Search code examples
bashbioinformaticssungridengine

TopHat could not find bowtie index files even though path is correct


I generated bowtie index files using bowtie-index in a bash script as follows:

bowtie-build $FA_FILE $OUTPUT_BASE

(script can be found here: https://github.com/kennethphough/bioinformatics/blob/master/sge/sge_build_index)

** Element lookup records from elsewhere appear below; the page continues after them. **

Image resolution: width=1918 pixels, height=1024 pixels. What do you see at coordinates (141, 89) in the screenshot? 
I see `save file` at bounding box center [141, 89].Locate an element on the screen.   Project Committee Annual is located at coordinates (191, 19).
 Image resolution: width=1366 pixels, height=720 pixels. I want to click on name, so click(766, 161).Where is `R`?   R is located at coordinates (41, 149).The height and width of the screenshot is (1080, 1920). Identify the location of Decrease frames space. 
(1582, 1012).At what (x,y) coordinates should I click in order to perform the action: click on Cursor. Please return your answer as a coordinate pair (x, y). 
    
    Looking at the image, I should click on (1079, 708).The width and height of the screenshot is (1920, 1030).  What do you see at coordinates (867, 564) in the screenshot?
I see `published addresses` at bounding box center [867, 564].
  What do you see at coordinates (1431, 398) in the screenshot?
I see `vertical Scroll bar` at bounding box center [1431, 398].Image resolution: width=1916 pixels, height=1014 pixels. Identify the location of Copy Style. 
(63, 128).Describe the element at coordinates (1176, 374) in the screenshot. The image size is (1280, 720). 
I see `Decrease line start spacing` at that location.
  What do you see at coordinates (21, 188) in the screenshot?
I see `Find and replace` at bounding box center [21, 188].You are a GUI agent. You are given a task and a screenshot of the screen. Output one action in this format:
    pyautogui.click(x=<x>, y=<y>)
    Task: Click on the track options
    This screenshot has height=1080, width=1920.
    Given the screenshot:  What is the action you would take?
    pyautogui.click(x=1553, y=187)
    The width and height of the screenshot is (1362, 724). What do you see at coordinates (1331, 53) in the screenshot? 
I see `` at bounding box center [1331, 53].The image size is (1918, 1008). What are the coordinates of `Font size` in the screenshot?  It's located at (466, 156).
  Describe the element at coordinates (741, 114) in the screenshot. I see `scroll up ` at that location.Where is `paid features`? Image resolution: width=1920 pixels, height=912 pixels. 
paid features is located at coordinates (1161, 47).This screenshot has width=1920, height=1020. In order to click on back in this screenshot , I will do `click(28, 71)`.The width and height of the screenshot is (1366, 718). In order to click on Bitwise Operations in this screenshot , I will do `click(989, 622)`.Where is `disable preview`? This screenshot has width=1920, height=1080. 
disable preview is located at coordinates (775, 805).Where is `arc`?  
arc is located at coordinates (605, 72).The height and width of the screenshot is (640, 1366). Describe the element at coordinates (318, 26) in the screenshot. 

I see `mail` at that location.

I want each node of my cluster to align my sequence files to a chromosome and not to the entire genome. So in theory if I run an instance of tophat for each chromosome for the same sequence file on each node, it should be faster than running tophat on one node for the entire genome.

I made sure that the location of my bowtie index files was exported like so:

export BOWTIE_INDEXES="$(dirname ${EBWT})/"

and then execute tophat like so:

tophat -p 4 -G $GTF -o $OBASE $Chr $FASTQ

$GTF contains that path to the annotation file, $Chr contains the file name of the index file (excluding the file extension .ebwt) and $FASTQ contains the path to my sequence read file.

(script can be found here: https://github.com/kennethphough/bioinformatics/blob/master/sge/sge_tophat)

When I run the script I get an error saying bowtie index could not be foudn. Excerpt below:

[Sun Oct  5 15:08:48 2014] Beginning TopHat run (v1.1.2)
-----------------------------------------------
[Sun Oct  5 15:08:48 2014] Preparing output location /home/kennethphough/GSE58365/fast/chr11_gl000202_random.1/
[Sun Oct  5 15:08:48 2014] Checking for Bowtie index files
Error: Could not find Bowtie index files /home/kennethphough/genome/hg19/chr11_gl000202_random.1.*

The bowtie index file in question for the above error is chr11_gl000202_random.1.ebwt which I have confirmed that it's there. Any lead on what's going wrong will be greatly appreciated.

Bowtie version is 0.12.7 Tophat version is 1.1.2


Solution

  • The issue was that there is more than one file for a bowtie index. So for the example above chr11_gl000202_random has:

    chr11_gl000202_random.1.ebwt
    chr11_gl000202_random.2.ebwt
    chr11_gl000202_random.3.ebwt
    chr11_gl000202_random.rev.1.ebwt
    chr11_gl000202_random.rev.1.ebwt
    

    so instead of passing on the file name without the extension I needed to get the chromosome sequence name like so:

    Chr=`echo "$FNAME" | awk -F. '{print $1}'`
    

    I've update my script at github to reflect the changes.